Philip Herman Bonham-Carter (12 November 1891 – 7 January 1934) was an English first-class cricketer and Royal Navy officer.

Life and naval career
The son of Herman Bonham-Carter and his wife, Margaret Louisa Wathen, he was born at Karachi in British India. Enlisting in the Royal Navy, Bonham-Carter was promoted to the rank of sub-lieutenant in January 1912, with promotion to the rank of lieutenant coming in June 1913. He served during the First World War, eventually reaching the rank of lieutenant commander.
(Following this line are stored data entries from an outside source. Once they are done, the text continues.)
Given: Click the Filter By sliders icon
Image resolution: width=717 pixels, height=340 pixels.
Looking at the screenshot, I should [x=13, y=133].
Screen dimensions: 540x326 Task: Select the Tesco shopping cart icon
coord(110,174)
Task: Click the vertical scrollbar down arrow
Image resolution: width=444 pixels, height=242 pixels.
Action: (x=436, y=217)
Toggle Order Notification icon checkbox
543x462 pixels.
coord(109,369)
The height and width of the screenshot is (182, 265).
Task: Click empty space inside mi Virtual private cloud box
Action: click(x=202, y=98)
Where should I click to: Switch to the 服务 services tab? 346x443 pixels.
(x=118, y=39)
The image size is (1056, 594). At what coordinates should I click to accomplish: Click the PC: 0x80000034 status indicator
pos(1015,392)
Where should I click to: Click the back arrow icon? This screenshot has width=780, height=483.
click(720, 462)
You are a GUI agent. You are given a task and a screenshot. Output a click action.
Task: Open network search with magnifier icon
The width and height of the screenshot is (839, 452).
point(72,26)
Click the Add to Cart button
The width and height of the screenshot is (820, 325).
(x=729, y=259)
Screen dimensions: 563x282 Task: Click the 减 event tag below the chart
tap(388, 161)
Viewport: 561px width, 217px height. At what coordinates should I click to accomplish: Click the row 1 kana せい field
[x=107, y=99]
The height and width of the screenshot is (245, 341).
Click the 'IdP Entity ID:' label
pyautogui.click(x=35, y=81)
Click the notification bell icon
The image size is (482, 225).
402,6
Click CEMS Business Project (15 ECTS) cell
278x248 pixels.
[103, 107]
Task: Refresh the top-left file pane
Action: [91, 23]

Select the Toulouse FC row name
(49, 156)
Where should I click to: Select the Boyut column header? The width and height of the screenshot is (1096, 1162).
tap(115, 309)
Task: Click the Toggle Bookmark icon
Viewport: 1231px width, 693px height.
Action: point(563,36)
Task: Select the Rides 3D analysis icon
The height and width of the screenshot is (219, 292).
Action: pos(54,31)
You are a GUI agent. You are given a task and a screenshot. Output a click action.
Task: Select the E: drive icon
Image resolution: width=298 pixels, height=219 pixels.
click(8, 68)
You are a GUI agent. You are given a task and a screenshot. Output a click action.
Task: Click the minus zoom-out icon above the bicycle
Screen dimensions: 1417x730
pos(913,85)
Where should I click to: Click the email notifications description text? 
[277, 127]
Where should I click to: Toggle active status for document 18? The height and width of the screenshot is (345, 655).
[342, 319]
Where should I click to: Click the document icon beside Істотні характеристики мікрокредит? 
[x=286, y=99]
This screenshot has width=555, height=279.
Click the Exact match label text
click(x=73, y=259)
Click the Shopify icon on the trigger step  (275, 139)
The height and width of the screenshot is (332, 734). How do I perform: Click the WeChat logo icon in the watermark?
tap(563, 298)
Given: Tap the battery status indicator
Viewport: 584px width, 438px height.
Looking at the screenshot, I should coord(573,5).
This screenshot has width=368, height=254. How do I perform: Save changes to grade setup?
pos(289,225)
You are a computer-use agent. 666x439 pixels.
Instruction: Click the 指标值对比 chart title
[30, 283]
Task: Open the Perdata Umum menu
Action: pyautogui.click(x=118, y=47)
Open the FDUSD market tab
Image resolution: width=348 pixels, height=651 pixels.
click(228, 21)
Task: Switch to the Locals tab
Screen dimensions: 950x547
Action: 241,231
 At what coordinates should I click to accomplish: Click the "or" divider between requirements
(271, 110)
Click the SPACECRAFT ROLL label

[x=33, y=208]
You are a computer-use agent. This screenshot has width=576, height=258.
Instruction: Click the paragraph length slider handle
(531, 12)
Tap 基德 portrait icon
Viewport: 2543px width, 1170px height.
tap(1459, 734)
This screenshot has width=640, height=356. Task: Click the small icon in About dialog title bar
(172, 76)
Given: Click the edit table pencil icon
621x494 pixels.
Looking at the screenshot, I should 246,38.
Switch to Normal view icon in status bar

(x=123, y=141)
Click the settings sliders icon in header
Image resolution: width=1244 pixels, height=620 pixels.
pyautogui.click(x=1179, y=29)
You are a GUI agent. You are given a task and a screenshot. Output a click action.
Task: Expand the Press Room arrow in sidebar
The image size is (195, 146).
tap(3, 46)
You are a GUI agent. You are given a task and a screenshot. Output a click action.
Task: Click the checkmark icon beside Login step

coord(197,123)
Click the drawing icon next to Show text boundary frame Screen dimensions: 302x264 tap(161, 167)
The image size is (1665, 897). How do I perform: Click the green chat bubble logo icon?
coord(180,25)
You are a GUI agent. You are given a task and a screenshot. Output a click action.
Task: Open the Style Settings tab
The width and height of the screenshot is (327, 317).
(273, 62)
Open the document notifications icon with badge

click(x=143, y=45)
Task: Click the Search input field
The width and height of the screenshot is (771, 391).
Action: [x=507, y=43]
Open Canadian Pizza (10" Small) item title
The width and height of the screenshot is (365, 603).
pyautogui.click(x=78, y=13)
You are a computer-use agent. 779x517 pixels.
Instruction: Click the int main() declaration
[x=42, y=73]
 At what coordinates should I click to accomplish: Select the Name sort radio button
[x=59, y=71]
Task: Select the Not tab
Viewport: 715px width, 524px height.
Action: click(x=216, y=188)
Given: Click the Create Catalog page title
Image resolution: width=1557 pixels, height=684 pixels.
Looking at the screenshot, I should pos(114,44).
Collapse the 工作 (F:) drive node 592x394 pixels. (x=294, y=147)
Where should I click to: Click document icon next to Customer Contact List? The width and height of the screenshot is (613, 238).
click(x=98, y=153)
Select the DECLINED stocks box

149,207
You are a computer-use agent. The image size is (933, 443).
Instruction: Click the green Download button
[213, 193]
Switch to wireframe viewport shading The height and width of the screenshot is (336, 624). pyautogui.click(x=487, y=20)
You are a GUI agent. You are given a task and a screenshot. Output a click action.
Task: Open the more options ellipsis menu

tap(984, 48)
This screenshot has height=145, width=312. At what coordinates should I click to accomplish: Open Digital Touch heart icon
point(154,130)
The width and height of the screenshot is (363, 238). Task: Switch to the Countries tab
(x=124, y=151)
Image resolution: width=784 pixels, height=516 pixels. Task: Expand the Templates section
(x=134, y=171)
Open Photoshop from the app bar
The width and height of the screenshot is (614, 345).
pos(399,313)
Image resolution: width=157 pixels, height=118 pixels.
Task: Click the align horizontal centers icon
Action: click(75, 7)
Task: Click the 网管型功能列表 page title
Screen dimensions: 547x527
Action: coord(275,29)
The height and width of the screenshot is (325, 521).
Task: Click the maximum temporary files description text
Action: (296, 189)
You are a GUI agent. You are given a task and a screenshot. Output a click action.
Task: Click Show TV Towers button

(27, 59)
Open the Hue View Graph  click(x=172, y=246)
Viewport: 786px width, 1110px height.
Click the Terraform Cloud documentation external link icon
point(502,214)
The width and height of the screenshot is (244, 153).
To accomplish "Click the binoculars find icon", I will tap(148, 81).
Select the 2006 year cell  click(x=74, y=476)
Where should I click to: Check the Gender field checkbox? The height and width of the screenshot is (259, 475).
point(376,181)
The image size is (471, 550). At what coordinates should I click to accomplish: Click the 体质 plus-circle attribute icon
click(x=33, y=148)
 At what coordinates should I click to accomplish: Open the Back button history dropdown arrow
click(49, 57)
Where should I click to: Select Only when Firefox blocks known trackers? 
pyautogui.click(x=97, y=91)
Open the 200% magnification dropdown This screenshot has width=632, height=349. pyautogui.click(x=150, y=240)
A physically strong and deeply religious man, he was known during his naval service as "Bonham the Good". Bonham-Carter played first-class cricket for the Royal Navy, debuting against the British Army cricket team at Lord's in 1919. He played two further first-class matches for the Royal Navy, against the Army at Lord's in 1921 and the Marylebone Cricket Club at Chatham in 1929. Across his three appearances, he scored a total of 35 runs with a high score of 16.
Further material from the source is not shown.